A major goal of the Affordable Care Act was to reduce the number of Americans who are uninsured. The main provisions of the law that were intended to help achieve that reduction include: 1) the individual mandate, 2) the expansion of Medicaid, 3) the creation of the health insurance marketplaces and the introduction of subsidies for individuals purchasing coverage, 4) the extension of coverage to adult children up to age 26, and 5) requirements that certain employers offer affordable health insurance coverage or pay a penalty.

Requirements that insurers cover those with preexisting conditions and prohibitions on rescission of coverage were also intended to further expand the number of Americans with access to affordable coverage. Because of these policies, estimates show that 16 million Americans gained insurance between 2010 and 2015. Nevertheless, an estimated 29 million Americans remained uninsured in 2015.

Our study of the uninsured in Michigan in 2014 and 2015 is based on data from the Center for Healthcare Research & Transformation’s (CHRT) 2015 Cover Michigan Survey of Michigan adults, fielded between October and December 2015. Comparison data is drawn from the 2009, 2011, 2012, and 2014 Cover Michigan Surveys.

Key findings include:

Since 2009, Michigan’s uninsured rate has declined dramatically.

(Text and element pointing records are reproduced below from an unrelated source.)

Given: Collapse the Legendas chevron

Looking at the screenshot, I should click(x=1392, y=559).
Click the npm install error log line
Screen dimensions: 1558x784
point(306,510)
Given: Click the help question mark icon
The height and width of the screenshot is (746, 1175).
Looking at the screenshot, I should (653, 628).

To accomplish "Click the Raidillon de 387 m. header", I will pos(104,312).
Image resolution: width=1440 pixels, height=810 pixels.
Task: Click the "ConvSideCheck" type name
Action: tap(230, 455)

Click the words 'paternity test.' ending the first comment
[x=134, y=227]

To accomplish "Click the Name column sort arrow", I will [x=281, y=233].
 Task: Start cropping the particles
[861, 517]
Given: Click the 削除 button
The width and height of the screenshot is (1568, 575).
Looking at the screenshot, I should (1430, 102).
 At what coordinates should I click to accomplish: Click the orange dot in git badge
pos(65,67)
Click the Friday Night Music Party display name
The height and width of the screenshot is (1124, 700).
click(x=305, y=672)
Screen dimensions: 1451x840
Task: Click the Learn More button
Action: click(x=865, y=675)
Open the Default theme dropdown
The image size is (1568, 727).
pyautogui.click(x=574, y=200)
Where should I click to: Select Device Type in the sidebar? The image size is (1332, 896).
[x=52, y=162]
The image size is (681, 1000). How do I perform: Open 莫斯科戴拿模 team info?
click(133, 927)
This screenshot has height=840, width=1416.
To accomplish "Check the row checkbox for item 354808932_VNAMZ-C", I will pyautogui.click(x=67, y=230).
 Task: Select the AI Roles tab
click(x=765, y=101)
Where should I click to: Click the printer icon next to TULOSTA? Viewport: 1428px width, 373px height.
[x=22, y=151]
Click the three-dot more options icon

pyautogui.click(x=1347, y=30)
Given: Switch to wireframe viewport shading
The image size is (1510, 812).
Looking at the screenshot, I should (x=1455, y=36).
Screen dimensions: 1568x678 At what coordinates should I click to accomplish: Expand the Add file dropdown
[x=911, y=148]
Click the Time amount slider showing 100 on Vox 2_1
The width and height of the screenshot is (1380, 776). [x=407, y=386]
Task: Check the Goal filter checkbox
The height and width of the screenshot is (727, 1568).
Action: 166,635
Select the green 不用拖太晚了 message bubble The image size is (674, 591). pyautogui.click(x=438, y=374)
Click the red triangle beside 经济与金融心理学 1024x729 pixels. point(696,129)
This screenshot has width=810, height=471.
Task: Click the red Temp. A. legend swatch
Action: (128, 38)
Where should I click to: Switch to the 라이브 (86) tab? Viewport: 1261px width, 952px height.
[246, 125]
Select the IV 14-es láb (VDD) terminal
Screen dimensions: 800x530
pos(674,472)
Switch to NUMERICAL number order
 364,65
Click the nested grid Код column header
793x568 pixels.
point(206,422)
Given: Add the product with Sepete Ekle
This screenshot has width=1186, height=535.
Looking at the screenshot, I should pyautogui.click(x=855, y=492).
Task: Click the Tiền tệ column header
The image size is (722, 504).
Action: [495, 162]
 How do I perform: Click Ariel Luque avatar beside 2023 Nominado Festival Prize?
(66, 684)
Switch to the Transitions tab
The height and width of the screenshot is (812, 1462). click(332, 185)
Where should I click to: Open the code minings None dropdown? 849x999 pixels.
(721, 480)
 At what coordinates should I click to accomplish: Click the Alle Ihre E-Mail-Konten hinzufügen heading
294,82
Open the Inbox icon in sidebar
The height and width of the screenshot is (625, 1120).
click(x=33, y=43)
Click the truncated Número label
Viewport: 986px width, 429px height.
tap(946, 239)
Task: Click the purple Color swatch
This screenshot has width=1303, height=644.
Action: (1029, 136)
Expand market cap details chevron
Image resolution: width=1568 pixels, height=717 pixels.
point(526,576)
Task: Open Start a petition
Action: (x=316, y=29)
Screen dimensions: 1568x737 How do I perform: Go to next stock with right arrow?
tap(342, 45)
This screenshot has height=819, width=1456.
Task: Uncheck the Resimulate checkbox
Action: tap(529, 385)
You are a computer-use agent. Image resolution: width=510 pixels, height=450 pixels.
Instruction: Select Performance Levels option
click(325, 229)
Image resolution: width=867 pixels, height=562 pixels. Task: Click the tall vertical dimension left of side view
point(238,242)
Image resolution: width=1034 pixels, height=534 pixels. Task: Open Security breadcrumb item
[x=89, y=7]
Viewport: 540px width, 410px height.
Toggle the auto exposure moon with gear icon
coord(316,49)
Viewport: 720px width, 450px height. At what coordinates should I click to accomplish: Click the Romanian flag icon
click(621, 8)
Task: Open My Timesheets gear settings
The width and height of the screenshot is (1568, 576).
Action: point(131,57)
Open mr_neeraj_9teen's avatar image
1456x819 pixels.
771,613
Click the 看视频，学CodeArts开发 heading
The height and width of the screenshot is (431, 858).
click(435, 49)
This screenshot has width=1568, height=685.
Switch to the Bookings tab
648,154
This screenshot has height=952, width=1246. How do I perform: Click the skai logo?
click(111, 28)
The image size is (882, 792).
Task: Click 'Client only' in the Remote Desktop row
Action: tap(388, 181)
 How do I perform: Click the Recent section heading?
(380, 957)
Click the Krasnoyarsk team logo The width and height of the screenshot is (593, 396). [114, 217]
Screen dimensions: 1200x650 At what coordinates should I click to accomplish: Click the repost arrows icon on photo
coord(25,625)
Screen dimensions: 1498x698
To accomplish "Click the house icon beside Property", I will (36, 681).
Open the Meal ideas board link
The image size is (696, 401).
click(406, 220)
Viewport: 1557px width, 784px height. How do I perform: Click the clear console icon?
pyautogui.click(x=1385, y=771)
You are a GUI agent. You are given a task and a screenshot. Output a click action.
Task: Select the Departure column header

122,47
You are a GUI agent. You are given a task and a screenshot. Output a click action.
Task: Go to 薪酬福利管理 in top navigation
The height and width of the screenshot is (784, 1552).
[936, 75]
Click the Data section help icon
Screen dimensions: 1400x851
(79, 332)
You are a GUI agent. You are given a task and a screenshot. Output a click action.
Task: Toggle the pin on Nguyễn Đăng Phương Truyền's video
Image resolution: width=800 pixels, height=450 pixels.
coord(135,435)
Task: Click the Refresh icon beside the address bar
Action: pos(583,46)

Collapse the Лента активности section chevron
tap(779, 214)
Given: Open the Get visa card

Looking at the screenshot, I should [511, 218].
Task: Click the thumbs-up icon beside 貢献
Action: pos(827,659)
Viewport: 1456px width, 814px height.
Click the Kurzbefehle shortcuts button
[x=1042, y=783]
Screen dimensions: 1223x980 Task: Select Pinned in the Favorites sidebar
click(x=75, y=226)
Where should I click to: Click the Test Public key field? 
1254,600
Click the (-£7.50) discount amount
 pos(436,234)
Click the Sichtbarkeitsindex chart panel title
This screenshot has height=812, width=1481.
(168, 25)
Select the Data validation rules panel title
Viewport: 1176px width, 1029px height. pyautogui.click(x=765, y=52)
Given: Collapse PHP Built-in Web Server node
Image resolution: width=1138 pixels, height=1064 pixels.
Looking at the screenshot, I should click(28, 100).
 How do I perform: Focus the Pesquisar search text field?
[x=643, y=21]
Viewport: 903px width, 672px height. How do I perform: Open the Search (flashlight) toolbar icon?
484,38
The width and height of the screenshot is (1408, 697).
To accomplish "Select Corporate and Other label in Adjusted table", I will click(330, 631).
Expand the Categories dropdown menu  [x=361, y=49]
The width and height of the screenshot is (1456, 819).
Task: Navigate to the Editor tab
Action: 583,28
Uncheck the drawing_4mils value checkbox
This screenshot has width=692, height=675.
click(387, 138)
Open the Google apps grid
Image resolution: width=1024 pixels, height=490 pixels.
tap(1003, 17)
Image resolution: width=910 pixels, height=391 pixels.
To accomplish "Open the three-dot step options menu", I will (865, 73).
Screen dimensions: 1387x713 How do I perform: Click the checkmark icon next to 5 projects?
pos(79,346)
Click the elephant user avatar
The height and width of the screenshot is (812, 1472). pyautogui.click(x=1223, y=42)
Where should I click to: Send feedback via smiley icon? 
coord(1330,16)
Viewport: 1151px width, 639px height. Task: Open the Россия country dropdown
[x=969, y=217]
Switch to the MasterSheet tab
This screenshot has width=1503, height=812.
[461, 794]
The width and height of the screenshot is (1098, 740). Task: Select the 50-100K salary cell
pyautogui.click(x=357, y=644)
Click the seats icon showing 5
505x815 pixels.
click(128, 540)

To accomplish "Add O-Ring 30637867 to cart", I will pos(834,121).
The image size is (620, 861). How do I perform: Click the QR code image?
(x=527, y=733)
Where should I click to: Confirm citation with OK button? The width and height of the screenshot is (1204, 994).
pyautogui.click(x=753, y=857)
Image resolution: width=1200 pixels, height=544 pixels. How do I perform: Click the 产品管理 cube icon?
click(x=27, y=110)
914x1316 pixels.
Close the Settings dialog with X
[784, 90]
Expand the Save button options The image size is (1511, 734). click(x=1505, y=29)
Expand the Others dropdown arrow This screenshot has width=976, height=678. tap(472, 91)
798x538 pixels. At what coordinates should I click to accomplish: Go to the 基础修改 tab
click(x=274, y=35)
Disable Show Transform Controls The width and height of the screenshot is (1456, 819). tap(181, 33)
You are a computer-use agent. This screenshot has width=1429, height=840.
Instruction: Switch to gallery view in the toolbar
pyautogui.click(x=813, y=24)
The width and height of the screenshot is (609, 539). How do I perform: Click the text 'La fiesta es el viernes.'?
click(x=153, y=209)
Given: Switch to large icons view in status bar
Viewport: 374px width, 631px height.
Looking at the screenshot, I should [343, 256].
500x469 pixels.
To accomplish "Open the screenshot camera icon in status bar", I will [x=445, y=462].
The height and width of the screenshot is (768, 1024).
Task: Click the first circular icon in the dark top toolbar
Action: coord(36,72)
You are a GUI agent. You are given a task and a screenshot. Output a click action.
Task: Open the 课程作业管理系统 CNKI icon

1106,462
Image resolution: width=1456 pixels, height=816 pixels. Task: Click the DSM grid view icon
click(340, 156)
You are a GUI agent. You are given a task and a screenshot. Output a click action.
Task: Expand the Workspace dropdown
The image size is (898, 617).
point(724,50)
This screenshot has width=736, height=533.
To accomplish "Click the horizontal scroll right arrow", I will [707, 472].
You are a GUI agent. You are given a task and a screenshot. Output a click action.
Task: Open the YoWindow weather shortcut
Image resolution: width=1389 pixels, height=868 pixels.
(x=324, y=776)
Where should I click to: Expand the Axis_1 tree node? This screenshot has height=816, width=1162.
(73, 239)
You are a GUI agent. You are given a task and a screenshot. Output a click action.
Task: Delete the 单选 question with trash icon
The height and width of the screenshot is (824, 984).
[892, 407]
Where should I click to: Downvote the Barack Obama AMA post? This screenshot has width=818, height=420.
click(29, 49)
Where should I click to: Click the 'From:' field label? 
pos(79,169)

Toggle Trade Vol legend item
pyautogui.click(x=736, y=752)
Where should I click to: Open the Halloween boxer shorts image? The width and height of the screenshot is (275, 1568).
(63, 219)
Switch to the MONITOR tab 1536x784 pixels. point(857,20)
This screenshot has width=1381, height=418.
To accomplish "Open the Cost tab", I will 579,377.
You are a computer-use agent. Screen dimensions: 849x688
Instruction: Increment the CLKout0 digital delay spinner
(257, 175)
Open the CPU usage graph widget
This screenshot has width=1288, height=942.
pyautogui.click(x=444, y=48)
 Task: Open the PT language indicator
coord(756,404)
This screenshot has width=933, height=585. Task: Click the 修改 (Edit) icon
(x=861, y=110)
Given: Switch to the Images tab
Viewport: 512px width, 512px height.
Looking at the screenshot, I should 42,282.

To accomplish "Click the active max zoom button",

Specifically:

  • 5 percent of respondents reported being uninsured at the time of the survey. By comparison, in 2012, 14 percent of respondents reported being uninsured.
  • More than twice as many respondents reported having been uninsured at some point during the year before the survey than were uninsured at the time of the survey, indicating that many of the uninsured gained or regained coverage relatively quickly.
  • 41 percent of the uninsured reported annual household incomes below $30,000, and 54 percent reported incomes between $30,000 and $59,999.
  • Half of uninsured respondents worked full time.
  • 64 percent of the uninsured were male.
  • 39 percent of uninsured respondents were between the ages of 18 and 30.
  • Half of uninsured respondents lived in small cities or towns.